No tengo 23, pero no soy un despojo

Hace años un famoso comunicador, de esos en quienes admiramos la intelectualidad acompañada de una de las mejores voces del continente, me sorprendió al decir que, con sus sesenta y pico de años, para él una mujer vieja era mayor de 23. No me cabía en la cabeza que un hombre tan letrado considerara que solo valemos si somos jovencísimas, pues ni en sueños él tendría una relación con una “vieja”.

Me afectó, no porque yo tuviera treinta y algo, sino por la forma insólita en la que un hombre inteligente –les aseguro que todos están de acuerdo en su brillantez, pero por delicadeza no revelo su nombre- define la edad como el primer atributo que deben cumplir sus potenciales parejas.

Como obviamente la edad no es estática, sus parejas pueden mantenerse en su vida un máximo de un quinquenio, suponiendo que comienza con ellas cuando tienen 18 añitos, es decir que podrían hasta ser sus nietas.

Indignada ante la sensación de ver que nuestra mujerabilidad era reducida al tiempo que llevamos respirando en este cuerpo, pregunté casi gritando ¿por qué?

No recuerdo la sonsa respuesta, pero lo lamentable es que no es un caso aislado y curioso, muchos son los que desean andar hasta agarrados de manos con una “niña linda”. Entonces, para conquistarlos o retenerlos, muchas de mis congéneres son capaces de someterse a cuanta opción estética y quirúrgica exista para retener la idolatrada juventud.

La paradoja está en que nunca antes se había logrado llegar a esperanzas de vida de hasta 75 años, pero nadie quiere envejecer ni mucho menos andar con viejas. Muchas se quitan la edad, otras no la revelan ni al seguro de vida y la gran mayoría sufre un ataque de pánico cada día de su cumpleaños.
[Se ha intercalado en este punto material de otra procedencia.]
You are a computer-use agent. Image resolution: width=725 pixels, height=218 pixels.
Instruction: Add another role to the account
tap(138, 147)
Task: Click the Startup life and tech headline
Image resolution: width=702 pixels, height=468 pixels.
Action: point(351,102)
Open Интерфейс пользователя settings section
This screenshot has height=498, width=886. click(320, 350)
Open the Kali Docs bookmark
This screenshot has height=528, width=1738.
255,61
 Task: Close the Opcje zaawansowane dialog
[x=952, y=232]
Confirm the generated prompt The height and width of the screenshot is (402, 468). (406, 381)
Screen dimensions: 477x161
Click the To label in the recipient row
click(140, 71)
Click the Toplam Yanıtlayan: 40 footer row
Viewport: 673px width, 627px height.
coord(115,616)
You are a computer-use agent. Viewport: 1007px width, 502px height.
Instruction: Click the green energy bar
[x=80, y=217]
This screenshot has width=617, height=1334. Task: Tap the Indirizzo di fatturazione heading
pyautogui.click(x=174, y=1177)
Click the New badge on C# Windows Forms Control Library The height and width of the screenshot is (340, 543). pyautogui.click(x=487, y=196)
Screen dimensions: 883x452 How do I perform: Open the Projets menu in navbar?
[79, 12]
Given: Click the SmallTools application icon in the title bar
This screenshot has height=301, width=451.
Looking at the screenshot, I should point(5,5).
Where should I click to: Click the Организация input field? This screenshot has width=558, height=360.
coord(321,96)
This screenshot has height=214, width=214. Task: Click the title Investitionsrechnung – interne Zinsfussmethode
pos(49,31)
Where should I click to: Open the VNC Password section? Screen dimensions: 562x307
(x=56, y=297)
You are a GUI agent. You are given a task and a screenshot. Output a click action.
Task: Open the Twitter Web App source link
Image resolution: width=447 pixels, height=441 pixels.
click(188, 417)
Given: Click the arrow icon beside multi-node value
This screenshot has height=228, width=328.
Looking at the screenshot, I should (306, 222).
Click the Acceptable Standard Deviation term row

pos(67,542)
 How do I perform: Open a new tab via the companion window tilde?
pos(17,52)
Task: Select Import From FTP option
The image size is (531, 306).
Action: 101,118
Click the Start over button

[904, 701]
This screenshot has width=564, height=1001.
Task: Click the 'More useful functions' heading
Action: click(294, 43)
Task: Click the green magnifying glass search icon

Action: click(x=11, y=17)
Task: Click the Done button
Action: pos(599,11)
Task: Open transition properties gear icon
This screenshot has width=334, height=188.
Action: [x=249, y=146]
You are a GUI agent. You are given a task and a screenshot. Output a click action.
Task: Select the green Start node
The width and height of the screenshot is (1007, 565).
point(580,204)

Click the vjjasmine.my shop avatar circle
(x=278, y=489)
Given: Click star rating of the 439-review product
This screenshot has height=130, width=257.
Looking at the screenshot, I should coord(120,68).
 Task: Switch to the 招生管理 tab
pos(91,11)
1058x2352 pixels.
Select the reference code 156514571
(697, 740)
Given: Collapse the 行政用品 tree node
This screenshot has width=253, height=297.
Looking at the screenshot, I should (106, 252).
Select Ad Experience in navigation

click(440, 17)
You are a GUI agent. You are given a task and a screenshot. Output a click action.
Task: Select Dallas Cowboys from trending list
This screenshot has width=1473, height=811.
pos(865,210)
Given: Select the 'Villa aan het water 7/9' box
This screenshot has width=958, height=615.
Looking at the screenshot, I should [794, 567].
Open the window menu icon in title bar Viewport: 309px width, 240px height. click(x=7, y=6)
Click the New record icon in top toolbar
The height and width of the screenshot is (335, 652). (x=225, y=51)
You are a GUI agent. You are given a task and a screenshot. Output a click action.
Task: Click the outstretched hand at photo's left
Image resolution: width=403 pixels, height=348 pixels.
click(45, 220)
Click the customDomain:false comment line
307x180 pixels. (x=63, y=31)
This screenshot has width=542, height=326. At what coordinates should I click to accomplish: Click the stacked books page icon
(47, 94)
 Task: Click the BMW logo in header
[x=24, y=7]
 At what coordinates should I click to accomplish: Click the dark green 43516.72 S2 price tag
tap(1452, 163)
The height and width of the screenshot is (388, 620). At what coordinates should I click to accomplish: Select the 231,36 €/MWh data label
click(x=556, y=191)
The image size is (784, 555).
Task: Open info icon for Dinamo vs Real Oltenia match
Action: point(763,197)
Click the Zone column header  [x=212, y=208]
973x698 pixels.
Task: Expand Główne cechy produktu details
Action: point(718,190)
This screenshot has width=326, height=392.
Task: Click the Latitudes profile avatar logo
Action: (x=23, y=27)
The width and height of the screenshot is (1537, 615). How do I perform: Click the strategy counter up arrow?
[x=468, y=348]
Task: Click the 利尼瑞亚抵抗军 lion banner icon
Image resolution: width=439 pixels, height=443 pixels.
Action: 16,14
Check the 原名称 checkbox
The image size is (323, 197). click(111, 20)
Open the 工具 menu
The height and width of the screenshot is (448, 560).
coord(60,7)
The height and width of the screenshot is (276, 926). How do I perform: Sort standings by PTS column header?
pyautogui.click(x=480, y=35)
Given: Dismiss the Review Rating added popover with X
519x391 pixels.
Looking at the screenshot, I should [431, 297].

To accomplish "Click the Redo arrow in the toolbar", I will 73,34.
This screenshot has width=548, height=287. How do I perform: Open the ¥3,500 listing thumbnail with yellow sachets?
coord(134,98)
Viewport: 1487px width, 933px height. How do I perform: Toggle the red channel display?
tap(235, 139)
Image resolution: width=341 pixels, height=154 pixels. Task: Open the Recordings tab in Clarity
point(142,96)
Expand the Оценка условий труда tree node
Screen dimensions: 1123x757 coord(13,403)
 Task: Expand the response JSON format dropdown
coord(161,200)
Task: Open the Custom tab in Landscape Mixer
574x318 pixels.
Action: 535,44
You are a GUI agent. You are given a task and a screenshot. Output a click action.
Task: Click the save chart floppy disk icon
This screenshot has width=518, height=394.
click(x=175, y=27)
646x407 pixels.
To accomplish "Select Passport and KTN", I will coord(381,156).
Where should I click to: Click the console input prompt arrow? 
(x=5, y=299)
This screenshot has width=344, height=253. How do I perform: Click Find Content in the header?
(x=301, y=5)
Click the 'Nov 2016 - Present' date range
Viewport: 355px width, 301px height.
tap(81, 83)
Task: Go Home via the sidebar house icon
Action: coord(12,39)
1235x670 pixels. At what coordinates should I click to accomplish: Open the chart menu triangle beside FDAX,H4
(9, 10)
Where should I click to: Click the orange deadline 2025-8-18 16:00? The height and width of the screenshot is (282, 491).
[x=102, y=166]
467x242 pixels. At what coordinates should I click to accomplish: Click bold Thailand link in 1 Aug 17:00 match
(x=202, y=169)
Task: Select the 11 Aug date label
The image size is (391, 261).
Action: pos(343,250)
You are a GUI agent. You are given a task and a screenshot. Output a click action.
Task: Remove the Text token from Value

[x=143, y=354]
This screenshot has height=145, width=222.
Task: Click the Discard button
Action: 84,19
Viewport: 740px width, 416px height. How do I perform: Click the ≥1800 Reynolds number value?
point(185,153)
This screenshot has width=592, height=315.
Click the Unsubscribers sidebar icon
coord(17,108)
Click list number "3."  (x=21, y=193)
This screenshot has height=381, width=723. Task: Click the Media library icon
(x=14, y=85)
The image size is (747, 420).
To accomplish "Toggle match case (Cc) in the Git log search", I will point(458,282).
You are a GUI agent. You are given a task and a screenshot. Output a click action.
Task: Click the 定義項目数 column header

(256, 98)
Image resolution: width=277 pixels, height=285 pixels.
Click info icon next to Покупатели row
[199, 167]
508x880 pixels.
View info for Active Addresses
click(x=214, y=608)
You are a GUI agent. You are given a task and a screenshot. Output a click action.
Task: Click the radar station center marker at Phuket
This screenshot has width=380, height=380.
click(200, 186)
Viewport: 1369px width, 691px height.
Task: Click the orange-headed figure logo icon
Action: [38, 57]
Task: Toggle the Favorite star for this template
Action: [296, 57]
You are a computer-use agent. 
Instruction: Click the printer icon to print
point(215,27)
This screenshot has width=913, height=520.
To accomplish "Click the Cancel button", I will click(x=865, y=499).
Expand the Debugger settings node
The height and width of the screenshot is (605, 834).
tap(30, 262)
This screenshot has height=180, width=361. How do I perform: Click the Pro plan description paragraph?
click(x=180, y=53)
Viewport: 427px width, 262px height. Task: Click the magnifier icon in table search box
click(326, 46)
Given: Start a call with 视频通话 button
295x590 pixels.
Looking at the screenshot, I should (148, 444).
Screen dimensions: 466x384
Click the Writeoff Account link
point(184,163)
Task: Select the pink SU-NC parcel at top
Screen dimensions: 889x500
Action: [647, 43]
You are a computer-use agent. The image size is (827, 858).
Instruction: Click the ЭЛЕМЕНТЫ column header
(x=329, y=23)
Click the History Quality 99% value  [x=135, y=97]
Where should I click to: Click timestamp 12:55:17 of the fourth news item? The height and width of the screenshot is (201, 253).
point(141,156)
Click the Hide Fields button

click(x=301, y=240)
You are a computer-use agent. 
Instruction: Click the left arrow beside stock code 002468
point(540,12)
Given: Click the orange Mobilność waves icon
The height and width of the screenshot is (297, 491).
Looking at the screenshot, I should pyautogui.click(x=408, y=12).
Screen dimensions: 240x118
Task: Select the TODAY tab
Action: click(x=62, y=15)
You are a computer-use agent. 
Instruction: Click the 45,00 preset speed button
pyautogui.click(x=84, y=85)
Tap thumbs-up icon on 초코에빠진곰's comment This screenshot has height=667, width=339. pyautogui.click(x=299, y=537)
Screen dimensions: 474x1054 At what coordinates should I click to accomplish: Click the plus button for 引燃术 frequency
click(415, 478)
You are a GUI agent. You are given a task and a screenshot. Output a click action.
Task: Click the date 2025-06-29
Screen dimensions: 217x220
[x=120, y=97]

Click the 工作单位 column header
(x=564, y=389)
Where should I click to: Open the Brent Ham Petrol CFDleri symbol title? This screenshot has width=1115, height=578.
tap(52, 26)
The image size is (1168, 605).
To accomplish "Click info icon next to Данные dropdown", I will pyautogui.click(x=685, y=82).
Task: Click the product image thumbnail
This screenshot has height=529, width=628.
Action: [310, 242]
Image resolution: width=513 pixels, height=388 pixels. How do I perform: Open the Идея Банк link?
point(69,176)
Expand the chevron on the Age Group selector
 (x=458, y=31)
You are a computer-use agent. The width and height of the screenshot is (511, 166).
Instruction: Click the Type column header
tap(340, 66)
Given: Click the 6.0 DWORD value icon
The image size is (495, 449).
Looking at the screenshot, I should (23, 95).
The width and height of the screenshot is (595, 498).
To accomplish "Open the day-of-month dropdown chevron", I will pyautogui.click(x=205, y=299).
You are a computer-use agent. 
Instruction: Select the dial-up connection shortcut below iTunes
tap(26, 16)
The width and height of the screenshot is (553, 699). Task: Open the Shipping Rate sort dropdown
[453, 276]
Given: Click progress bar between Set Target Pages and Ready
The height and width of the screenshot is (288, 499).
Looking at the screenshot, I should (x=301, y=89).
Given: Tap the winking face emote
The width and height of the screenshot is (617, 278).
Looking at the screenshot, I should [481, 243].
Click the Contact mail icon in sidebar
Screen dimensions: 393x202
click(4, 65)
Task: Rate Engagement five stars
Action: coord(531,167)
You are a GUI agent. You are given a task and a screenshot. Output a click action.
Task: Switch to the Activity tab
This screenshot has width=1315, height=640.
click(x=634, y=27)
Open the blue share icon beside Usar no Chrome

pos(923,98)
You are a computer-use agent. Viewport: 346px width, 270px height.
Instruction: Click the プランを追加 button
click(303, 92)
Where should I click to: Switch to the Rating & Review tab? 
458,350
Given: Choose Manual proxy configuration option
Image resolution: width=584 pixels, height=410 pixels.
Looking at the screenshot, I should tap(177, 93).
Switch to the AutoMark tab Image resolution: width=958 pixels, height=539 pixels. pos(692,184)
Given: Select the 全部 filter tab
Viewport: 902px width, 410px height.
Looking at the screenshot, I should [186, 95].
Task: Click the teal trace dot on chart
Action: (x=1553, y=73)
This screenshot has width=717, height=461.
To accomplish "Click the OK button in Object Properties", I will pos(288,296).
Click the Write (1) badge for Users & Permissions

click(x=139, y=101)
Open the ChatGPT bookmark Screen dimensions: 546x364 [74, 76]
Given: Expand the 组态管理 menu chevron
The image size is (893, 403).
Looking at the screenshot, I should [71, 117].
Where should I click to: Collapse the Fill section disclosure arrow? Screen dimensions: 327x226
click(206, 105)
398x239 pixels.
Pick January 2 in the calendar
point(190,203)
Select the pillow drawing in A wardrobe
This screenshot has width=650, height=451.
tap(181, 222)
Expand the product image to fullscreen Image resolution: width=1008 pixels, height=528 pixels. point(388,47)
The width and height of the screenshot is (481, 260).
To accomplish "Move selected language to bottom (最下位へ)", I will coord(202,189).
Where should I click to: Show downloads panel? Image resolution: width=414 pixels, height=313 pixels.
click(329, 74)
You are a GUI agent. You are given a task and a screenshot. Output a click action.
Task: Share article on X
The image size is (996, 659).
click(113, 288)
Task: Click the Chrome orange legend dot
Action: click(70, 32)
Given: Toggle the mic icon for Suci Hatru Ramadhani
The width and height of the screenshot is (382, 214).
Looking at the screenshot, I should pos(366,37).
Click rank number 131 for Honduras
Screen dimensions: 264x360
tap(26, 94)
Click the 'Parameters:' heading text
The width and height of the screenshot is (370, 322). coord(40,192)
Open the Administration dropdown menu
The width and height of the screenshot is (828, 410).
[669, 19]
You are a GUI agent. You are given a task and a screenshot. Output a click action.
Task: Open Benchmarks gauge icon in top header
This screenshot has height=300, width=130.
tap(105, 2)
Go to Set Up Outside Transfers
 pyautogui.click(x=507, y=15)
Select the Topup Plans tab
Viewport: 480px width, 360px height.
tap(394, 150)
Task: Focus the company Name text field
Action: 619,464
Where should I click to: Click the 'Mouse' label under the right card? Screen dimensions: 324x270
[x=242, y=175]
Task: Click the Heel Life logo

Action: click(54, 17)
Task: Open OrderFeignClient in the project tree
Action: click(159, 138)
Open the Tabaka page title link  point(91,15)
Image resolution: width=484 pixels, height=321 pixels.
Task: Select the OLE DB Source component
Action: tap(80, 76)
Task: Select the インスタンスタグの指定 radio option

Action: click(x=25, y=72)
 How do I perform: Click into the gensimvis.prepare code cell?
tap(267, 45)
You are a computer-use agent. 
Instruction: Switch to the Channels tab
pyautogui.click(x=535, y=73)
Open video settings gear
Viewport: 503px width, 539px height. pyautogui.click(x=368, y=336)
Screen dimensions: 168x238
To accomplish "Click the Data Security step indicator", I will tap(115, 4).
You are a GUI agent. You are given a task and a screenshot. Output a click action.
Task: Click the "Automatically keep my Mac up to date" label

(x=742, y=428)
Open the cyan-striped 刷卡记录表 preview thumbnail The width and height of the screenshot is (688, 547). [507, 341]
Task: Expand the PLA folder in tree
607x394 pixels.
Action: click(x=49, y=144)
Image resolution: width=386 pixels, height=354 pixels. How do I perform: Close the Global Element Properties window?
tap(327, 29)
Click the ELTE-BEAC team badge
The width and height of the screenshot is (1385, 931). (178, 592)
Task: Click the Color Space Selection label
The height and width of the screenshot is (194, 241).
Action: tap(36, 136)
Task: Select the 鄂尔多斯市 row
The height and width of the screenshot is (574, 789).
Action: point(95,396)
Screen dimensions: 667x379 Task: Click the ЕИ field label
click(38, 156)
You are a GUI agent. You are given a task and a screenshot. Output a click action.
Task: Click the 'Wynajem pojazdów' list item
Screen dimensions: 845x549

En fin, la línea de segundos ininterrumpidos entre el instante que nacimos y el presente tiene valor si y solo si somos jóvenes, lo que significa que, al menos, las tres terceras partes de nuestras vidas las pasamos angustiadísimas porque estamos perdiendo la lozanía y el chance de que nuestro hombre se mantenga a nuestro lado.

Es cierto que los hombres no se quedan atrás con lo de la angustia de envejecer y es exactamente aquí donde tenemos que reflexionar. ¿Qué significa ser joven? ¿Qué significa ser “de cierta edad”? ¿Por qué consideramos que la belleza solo es posible sin arrugas? ¿Queremos vivir muchos años, pero sin que pasen los años?

No estoy en contra de cuidarnos para mantenernos lo mejor posible e incluso hacernos algo para lucir mejor, eso es necesario para sentirnos bien con nosotras mismas, pero la obsesión por la eterna juventud y el trato despectivo a quienes se les nota la edad los considero una falta de respeto hacia nuestra capacidad de vivir, a la bendición de evolucionar y madurar, que solo se logra si vivimos intensamente, reímos, lloramos, corremos, trabajamos y, por ende, nos arrugamos.

Las mujeres somos mucho más que un número de años y nos somos un despojo por no tener 23.